What made these three British teens join ISIS?

The World
From left: Kadiza Sultana, Shamima Begum and Amira Abase passing through security at an airport in England en route to join ISIS.

On February 17, 2015, three young British women made a journey that shocked the world. They snuck away from their families and flew to Turkey, on the first leg of a journey to Syria to join ISIS. They were just 15 and 16.

Since then, their families and communities have been struggling to figure out why.

Amira Abase, Shamima Begum and Kadiza Sultana were from the predominantly Muslim neighborhood of Bethnal Green in east London. The New York Times has now published an investigation into their departure.
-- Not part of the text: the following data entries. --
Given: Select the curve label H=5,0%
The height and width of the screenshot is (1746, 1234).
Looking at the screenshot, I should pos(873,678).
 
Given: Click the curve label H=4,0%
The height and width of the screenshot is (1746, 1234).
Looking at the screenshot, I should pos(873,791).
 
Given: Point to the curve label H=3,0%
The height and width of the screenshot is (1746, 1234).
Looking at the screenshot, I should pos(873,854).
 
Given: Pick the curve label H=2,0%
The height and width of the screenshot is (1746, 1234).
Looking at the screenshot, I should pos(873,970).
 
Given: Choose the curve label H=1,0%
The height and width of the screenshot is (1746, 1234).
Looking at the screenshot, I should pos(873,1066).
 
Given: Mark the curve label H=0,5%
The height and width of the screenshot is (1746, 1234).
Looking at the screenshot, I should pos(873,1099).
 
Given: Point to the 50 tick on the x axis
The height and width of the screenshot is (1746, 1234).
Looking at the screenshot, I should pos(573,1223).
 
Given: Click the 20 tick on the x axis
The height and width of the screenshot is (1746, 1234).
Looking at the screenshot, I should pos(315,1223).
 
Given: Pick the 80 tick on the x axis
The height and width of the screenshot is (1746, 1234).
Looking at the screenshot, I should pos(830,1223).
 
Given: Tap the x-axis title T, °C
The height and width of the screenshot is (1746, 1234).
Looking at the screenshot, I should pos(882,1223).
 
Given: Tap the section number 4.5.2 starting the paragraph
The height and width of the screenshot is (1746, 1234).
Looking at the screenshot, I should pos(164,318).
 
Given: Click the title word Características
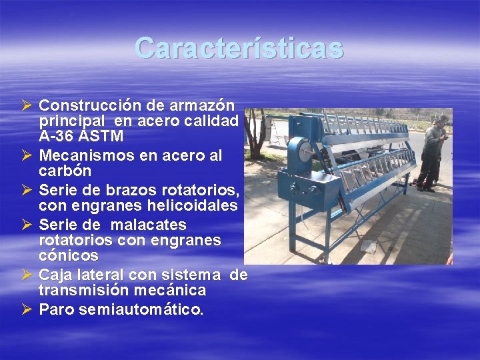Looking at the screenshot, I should [239, 48].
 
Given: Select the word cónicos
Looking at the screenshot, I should [69, 255].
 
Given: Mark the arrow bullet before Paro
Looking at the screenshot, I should [27, 309].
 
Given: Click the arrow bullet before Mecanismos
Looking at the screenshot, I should [27, 155].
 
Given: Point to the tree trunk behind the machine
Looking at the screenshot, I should [255, 137].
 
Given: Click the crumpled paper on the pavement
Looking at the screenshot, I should [369, 246].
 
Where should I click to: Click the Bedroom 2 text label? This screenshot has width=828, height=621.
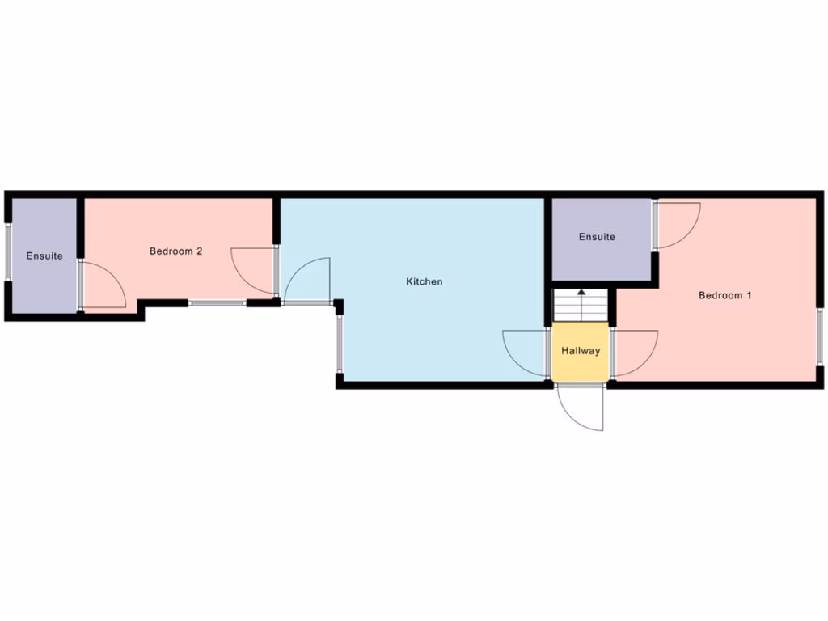175,251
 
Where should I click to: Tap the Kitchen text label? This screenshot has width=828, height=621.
425,282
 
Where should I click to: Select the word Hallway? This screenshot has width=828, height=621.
581,351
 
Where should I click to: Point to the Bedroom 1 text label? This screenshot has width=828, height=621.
725,295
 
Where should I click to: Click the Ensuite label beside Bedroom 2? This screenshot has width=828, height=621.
44,256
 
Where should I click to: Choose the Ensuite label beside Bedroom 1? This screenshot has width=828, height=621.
597,237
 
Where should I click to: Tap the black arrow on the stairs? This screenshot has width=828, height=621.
581,294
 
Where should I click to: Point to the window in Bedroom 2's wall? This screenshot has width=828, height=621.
218,302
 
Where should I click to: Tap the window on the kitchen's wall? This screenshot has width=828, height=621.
340,344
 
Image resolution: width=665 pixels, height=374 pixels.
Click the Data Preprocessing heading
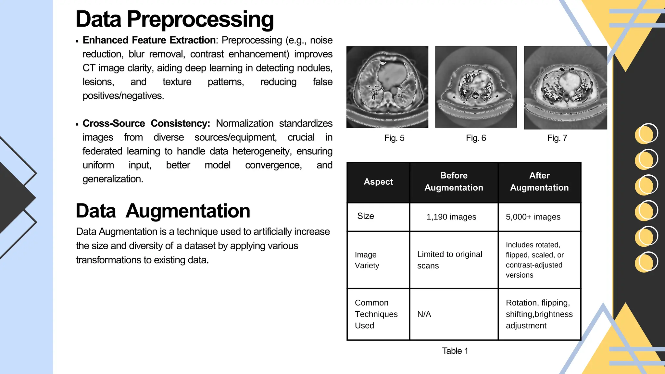coord(175,19)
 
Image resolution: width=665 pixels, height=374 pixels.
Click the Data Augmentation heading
coord(163,211)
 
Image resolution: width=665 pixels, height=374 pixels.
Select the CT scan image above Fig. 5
coord(387,87)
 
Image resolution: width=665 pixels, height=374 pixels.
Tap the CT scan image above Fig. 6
coord(476,87)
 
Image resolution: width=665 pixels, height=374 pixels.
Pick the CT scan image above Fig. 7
coord(565,88)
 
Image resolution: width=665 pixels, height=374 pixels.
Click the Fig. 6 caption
coord(476,138)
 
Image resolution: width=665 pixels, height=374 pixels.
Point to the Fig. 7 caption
coord(557,138)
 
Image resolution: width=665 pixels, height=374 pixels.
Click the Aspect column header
coord(378,182)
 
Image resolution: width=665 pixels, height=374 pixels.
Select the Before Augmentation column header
coord(454,181)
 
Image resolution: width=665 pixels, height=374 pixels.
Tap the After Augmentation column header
coord(539,181)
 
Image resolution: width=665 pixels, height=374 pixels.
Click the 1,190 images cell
coord(451,217)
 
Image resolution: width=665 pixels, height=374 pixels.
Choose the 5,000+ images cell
coord(533,217)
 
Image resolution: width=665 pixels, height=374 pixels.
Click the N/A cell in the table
coord(424,314)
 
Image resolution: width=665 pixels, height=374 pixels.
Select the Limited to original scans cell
coord(449,260)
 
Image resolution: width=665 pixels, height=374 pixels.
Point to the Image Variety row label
coord(367,260)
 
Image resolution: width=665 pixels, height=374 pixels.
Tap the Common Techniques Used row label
coord(376,314)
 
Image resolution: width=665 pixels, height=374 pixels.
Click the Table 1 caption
coord(455,351)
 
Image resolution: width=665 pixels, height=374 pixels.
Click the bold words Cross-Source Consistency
coord(146,123)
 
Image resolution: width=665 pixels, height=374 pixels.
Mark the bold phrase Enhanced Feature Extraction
coord(149,40)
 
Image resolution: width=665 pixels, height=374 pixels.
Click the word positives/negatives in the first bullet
coord(123,96)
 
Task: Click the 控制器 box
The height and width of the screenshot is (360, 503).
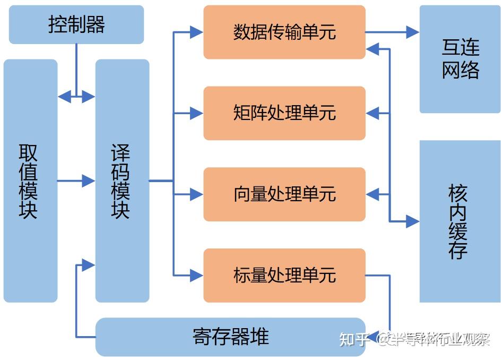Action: coord(76,24)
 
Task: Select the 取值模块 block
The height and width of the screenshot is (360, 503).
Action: coord(30,181)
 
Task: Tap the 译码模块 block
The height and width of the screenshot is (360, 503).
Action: coord(122,181)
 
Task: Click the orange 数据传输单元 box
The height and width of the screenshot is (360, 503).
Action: coord(284,32)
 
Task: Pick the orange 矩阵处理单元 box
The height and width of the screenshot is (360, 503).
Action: coord(284,113)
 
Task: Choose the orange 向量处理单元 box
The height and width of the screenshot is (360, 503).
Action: coord(284,194)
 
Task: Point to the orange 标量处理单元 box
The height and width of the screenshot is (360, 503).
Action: coord(284,275)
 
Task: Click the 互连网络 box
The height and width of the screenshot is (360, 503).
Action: coord(460,59)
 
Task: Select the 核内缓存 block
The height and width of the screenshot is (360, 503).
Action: coord(460,221)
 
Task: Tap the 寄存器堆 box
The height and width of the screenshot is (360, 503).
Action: coord(230,337)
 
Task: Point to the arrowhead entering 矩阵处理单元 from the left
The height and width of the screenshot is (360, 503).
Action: coord(197,113)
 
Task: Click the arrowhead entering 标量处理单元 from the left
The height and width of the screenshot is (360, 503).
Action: coord(197,275)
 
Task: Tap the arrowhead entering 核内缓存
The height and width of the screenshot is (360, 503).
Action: coord(413,221)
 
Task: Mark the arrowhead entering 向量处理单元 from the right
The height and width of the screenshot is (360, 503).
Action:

“I think what we’re talking about is a lot of identity issues here,” says Mona el-Naggar, who produced a video to accompany the story. She spent several weeks in the community and found a strong conservative Islamic element in the community. “[These] young people are raised with a strong sense of religious identity, and that can sometimes feel like it’s at odds with the bigger Western world that they’re in.”

The Times reports:

Perhaps that is why everyone failed to respond to the many signs that foreshadowed their dark turn. The families, who noticed the girls’ behavior changing, attributed it to teenage whims; school staff members, who saw their homework deteriorate, failed to inform the parents or intervene; the police, who spoke to the girls twice about their friend who had traveled to Syria, also never notified the parents.”

“They were smart, popular girls from a world in which teenage rebellion is expressed through a radical religiosity that questions everything around them. In this world, the counterculture is conservative. Islam is punk rock. The head scarf is liberating.”